Бирн невольно улыбнулся. Галлард знал его, как самого себя.
– Конечно, интересно, кто есть, кто в братстве. Но это известно только Анкашекру, ведь именно ему каждый член братства дает клятву быть вместе до конца. Затем получает новое имя и надевает маску. Под этими именами все и общаются, но в лицо никто друг друга не знает.
– Надеюсь, тебе дали более благозвучное имя, чем Крыса? – не удержался от подколки Галлард.
– Думаю, что кое-кто из Анкашекра хотел бы называть меня Сволочью или Гнидой, – ухмыльнулся Бирн, – но Лаки благородно дала мне имя Стрелок.
– И чем же ты так насолил Анкашекру? На тренировках у ловцов кому-то из них по шее двинул? Так это же по делу, ты ведь учишь их, как надо выживать. При чем здесь сволочь?

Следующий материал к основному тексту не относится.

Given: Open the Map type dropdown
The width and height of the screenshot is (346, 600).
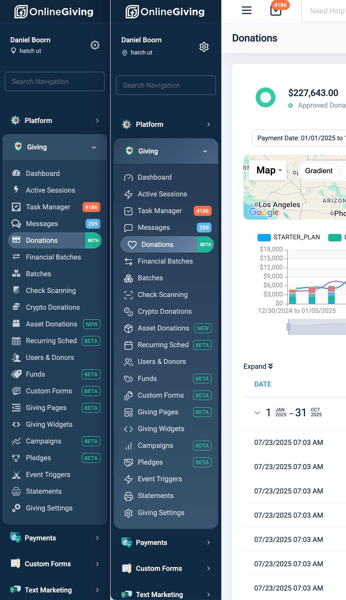Looking at the screenshot, I should (267, 170).
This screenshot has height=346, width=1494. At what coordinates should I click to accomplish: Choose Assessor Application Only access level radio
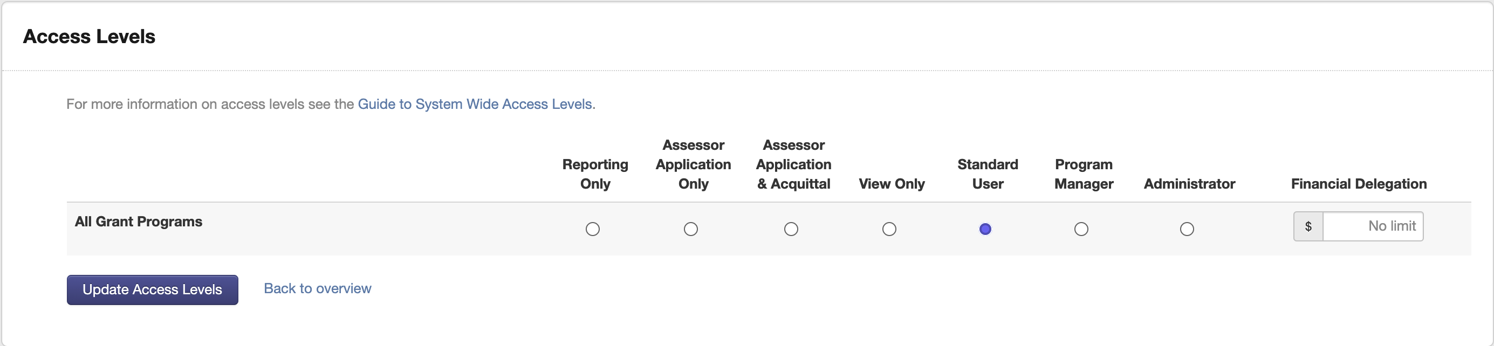pos(690,229)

– Да самому любопытно, когда это я наступил на копыто Лосю или на лапу Медведю.
– А это еще кто такие?
– Да это я их так условно называю. Олень – Каналья, Медведь – Шельма, а Лиса – Крыса. Представь, они не только носят маски этих зверей, но и говорят на их языках. За полгода я не услышал от них ни одного человеческого слова. Сначала я даже серьезно думал, что это оборотни, с которыми угораздило связаться Лаки. Потом понял, что нет, они – наши, только явно не из ловцов. Те горазды лишь кулаками махать, а не языки зверей изучать.
– Как интересно, – удивленно протянул Галлард, – из «лесных братьев» что ли? Насколько я помню, за последний десяток лет мы «лесовиков» не обучали, не нашлось таких кандидатов. Скоро совсем разучимся деревья слышать и животных понимать, – удрученно заметил он.
Друиды теряли свою силу. Это всегда огорчало и угнетало главу клана. Но он отогнал невеселые мысли, совсем, как Лаки, встряхнув золотоволосой головой, и вернулся к прерванному разговору.
– Неужели в братстве состоят «лесные братья»? Как-то никого из них не могу представить в роли народных мстителей. Не Коултера же или Мак Гонегелла в самом деле. Хотя, после того, как сам господин Бирн оказался в их рядах, я уже ничему не удивлюсь.
– Да ладно, хватит меня поддевать. Из-за Лаки я и среди оборотней крутился бы. Нет, настоящих «братьев» в братстве нет. Из взрослых нас всего трое, остальные – ученики. Не знаю, кто их научил, но в лесу они ведут себя, как дома. Особенно Медведь. Вот у кого звериное чутье, опасность по запаху различает и сразу дает всем знать. Не раз спасал мою башку, да и шкуру тоже. Там ведь среди всех этих «кабанов, «беркутов», «соколов» и прочей живности, недетские разборки проходят. Все выясняют, кто из них в Дармунде круче, и так колошматят друг друга, что и завалить могут.
– А круче всех твоя банда. Прости, «братство Ангела», – привычно поддел его Галлард.
– Ничего, я не обиделся, и хотел бы называть банду своей, но в нее никого не допускают, – беззлобно ухмыльнулся Бирн и объяснил друг: – Лаки и трое ее друзей называют себя бандой, и крепко стоят друг за друга. Любому глотку перегрызут, кто посмеет обидеть одного из них. И только ради Лаки они обменялись со мной кровной клятвой, хоть их и коробило от этого. Медведь от досады даже плюнул, а Лось чуть копытом мне не заехал.